Kudelka intentó darle su signo al equipo y apostó por Salcedo, Risso Patrón, Rodrigo Herrera y el Colo Ramírez entre los titulares, con menos chicos y más experiencia, pero solamente le resultó en la presión y el hecho de hacer el partido «más chivo», tratando de que los de Almirón no pudieron jugar cómodos. El entrenador canalla, que pudo vencer por primera vez a su colega rojinegro tras seis cotejos, mantuvo el mismo equipo que venía jugando con Fernández como extremo y le resultó. Además, la jerarquía individual fue clave.

En lo que fue el juego, arrancó luchado y a los 8 minutos hicieron un «golpe por golpe», al estilo boxeo, pero con llegadas. Porque Central la tuvo con Di María, quien la pinchó demasiado suave ante la salida de Barlasina. En la contra, Núñez presionó, se la sacó a Coronel y asistió a Ramírez, que definió y tapó Coronel.
Pero la presión leprosa era tan alta que obligó a Ibarra al error, salieron rápido y siempre lo buscaron a Núñez, el más desequilibrante de los locales, quien remató y la pelota pegó en el palo y en la espalda de Ledesma. En el rebote, Ramírez presionado por Coronel, la tiró afuera con el arco sin oposición.
Después de estos momentos, todo volvió al estudio de ambos, tratando de no errar pases y cuidándose de no quedar mal parados. Así transcurrió el tiempo.

Hasta los 5 minutos del segundo tiempo, cuando apareció «el muchacho de la película». Ese que volvió para vivir todo lo que le está pasando, que no estaba al cien por ciento pero que está tocado por la varita. Porque después de una pelota parada, Ávila no la dio por pérdida y se la bajó, se la dejó lista para que de zurda, Ángel Di María defina para el 1-0. Ahí el partido se terminó.
Newell’s no tuvo ideas de cómo empatarlo, el empuje de los pibes no alcanzó y los refuerzos, en su mayoría jugadores que llegaron para completar el plantel, ni aparecieron.
Los de Almirón manejaron pelota y territorio, contaron con muchas chances de liquidarlo antes pero recién lo consiguieron a los 36 minutos del complemento. Un tiro de esquina de Campaz, la peinan en el primer palo y por el medio del área chica apareció Enzo Copetti para estampar el 2-0 final.

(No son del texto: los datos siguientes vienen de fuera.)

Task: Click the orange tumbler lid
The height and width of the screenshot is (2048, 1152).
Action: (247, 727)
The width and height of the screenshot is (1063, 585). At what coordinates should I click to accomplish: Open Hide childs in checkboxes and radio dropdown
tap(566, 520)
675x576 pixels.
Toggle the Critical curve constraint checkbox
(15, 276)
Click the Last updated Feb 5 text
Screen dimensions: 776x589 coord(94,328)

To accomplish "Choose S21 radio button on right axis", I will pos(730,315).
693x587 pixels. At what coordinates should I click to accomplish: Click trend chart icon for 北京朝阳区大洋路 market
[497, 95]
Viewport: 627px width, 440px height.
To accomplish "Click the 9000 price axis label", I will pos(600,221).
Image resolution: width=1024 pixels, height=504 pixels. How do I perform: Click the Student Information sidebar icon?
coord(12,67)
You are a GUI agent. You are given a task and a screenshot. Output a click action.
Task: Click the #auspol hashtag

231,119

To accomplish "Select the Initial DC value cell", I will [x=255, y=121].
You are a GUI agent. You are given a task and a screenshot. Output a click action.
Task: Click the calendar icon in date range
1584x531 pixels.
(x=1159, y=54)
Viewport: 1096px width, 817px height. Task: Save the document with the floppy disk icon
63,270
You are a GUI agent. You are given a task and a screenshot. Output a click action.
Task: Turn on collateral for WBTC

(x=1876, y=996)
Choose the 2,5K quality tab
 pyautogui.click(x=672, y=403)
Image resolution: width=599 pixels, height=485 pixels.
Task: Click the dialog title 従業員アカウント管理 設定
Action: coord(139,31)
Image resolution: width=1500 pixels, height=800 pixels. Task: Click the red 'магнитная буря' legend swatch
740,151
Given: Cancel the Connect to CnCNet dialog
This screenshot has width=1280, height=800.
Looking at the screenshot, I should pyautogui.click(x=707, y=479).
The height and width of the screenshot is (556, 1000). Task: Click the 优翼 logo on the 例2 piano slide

Locura total de los canallas y otro golpe a los leprosos, que nunca tuvieron ideas para llegar al área rival. Tuvo apenas una mano a mano de Luciano Herrera que tapó bien Ledesma, pero la jugada estaba anulada por offside.
Central se lleva un nuevo Clásico para Arroyito, estira la racha a seis triunfos seguidos, sigue sin perder en el Coloso y vuelve a ser protagonista del Torneo Apertura de la Liga Profesional, otro gran objetivo del elenco auriazul antes de poner de lleno su cabeza en la Copa Libertadores. Pero todo eso se verá más adelante, ahora es tiempo de que jugadores, cuerpo técnico y los hinchas festejen otra alegría Clásica.